History and Historiography of Science

The Dart of Harkness

Having finished up Deborah Harkness’ The Jewel House: Elizabethan London and the Scientific Revolution, I must say that I am wowed—it’s really a superb book that should be read by anyone working in the history of science, any period or location.

The thing that really makes this book work so well is its economical pacing and the presence of the author throughout.  The subject matter—the knowledge economy of Elizabethan London as it pertains to the natural sciences—is necessarily diffuse.  There are a few big names who enter and leave the story, but for the most part one is dealing with a wide pastiche of authors, medical practitioners, and so forth.  The object is to characterize what these people did, how their communities worked, and how these communities intertwined.  This is what Harkness accomplishes very nicely.  Her expertise is constantly on hand to guide readers through the ins and outs of Elizabethan regulatory systems, investment schemes, and, of course, the London market place, and to leave readers with not only an argument, but a usefully organized knowledge about the subject matter.  She conveys her point, produces the pertinent information, and moves on, dwelling on details only so long as to demonstrate how they relate to the larger picture.

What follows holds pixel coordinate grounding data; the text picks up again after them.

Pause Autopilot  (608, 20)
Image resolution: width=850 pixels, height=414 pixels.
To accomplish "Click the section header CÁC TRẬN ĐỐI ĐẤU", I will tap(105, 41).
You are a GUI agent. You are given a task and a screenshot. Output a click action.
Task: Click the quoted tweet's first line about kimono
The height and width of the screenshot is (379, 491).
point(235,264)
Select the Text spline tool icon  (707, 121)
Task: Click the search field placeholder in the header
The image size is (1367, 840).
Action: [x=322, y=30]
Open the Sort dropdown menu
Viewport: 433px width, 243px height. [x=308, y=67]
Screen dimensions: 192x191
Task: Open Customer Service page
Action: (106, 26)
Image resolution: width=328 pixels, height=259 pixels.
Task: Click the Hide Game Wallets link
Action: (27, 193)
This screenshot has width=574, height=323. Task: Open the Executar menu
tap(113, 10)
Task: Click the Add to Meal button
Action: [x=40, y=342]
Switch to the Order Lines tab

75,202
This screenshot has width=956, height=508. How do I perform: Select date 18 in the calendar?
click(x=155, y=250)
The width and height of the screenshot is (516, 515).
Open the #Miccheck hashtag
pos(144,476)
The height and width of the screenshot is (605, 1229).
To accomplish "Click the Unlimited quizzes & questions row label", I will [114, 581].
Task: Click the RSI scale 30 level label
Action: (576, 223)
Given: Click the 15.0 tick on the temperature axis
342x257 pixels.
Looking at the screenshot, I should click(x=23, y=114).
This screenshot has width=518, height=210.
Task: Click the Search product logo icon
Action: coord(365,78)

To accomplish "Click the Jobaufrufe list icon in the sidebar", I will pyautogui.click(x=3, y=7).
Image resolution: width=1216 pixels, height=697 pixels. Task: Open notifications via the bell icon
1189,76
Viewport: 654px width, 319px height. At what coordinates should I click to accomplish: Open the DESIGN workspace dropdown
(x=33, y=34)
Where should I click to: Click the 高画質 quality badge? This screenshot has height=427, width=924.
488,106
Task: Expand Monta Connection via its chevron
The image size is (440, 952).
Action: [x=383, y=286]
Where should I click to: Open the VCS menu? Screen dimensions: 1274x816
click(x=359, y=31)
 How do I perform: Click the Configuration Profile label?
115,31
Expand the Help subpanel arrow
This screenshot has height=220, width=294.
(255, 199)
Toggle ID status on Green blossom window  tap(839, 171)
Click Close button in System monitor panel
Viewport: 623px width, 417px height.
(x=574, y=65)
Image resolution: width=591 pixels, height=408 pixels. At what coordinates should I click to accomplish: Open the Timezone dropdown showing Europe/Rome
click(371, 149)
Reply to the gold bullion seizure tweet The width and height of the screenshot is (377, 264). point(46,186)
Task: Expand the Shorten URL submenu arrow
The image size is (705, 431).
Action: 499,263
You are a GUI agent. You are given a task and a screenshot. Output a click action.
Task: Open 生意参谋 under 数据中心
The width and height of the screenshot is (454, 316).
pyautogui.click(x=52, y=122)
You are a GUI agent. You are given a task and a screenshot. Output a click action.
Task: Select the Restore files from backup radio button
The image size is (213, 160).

Harkness’ economical style allows her to cover a lot of ground.  She starts off with a discussion of the community of naturalists on Lime Street, but then goes on to chart the anatomy of London’s diverse medical market, the instrumentation market and the market for practical and theoretical mathematical education, the development of large-scale projects (mining, exploration, water works, etc., fueled by often suspect knowledge), and the compilation of practical knowledge in manuscript notebooks and printed books.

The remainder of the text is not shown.